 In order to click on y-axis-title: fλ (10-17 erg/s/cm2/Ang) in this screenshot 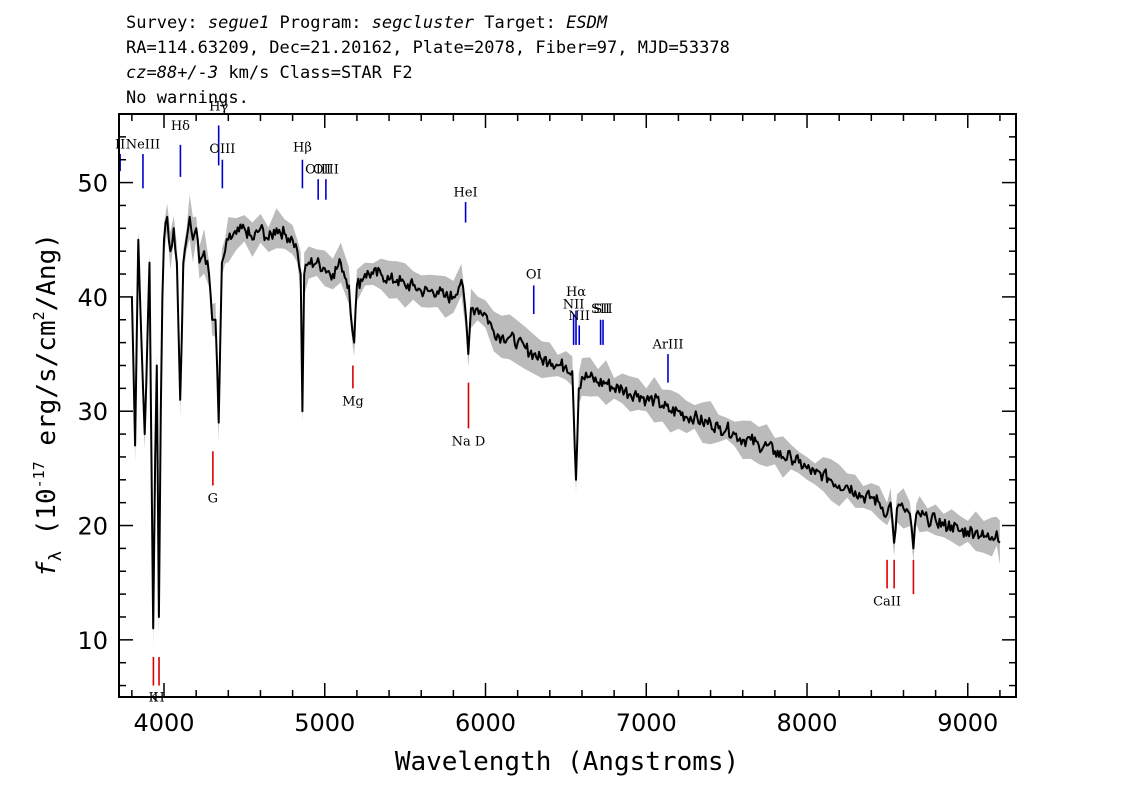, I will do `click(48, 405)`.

════════════════

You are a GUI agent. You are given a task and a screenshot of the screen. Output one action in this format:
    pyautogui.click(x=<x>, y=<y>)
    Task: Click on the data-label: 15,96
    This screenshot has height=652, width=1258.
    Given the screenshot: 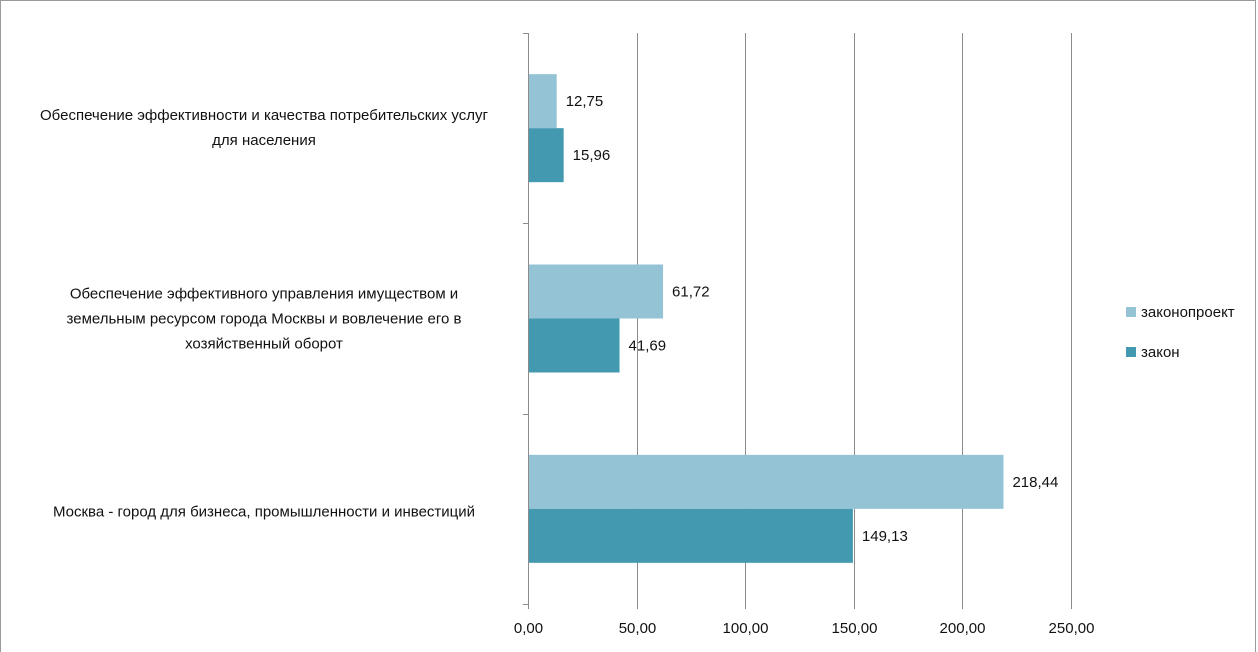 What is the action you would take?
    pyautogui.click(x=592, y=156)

════════════════

■ **GOAL OF THE EXERCISE**
Transcribe verbatim the lines from the one containing "You are a GUI" up to and including the one containing "This screenshot has".

■ **WRITTEN RESPONSE**
You are a GUI agent. You are given a task and a screenshot of the screen. Output one action in this format:
    pyautogui.click(x=<x>, y=<y>)
    Task: Click on the data-label: 15,96
    This screenshot has height=652, width=1258.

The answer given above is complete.